Entanglement entropy of Bell Diagonal States returns always one

Question

I've been trying to compute the entanglement entropy for Bell Diagonal states. I tried many implementations in python and all of them gave me that all possible states have this entropy equal to 1.

This is completely wrong, because the only entangled states should be the points of the tetrahedron formed by the Bell Diagonal states, as it is shown in Figure 7 of this article.

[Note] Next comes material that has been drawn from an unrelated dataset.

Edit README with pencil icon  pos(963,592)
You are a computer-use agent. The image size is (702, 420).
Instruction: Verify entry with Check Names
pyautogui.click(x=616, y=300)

I have no idea of what I'm doing wrong.

This is my code:

import numpy as np
import qutip as q


def tetrahedron(a1, a2, a3):

    is_bellD_state = False

    plano1 = a1 - a2 + a3
    plano2 = a1 + a2 - a3
    plano3 = a1 - a2 - a3
    plano4 = a1 + a2 + a3
    
    if plano1 >= -1 and plano2  >= -1 and plano3 <= 1 and plano4 <= 1:
        is_bellD_state = True

    return is_bellD_state


def Bell_Diagonal_Density_Matrix(e):

    bell_density_matrices = []

    for b in ['00', '01', '10', '11']:
        bell_density_matrices.append( q.bell_state(b) * q.bell_state(b).dag() )
    
    rho = q.Qobj(np.zeros((4,4)), dims=[[2,2],[2,2]])

    for i in range(4):
        rho = rho + e[i]*bell_density_matrices[i]
    
    return rho


def Entanglement_Entropy(rho_A):

    eigvals = np.linalg.eigvalsh(rho_A)
    eigvals = eigvals[eigvals > 0]

    S = 0

    for v in eigvals:
        S = S - v*np.log(v)/np.log(2)

    return S



## MAIN ##

a = np.arange(-1, 1, 0.1)
for a1 in a:
    for a2 in a:
        for a3 in a:

            if tetrahedron(a1, a2, a3):
            
                M = [[1,1,-1,1], [1,1,1,-1], [1,-1,1,1], [1,-1,-1,-1]]
            
                e = np.dot(M, [1, a1, a2, a3])/4
            
                if np.isclose(sum(e), 1):
                
                    rho = Bell_Diagonal_Density_Matrix(e)
                
                    rho_A = rho.ptrace(0)
                
                    S = Entanglement_Entropy(rho_A)
                    print(S)

I decided to use qutip because I thought I was computing the partial trace wrong, but I'm also not sure if I'm using qutip correctly.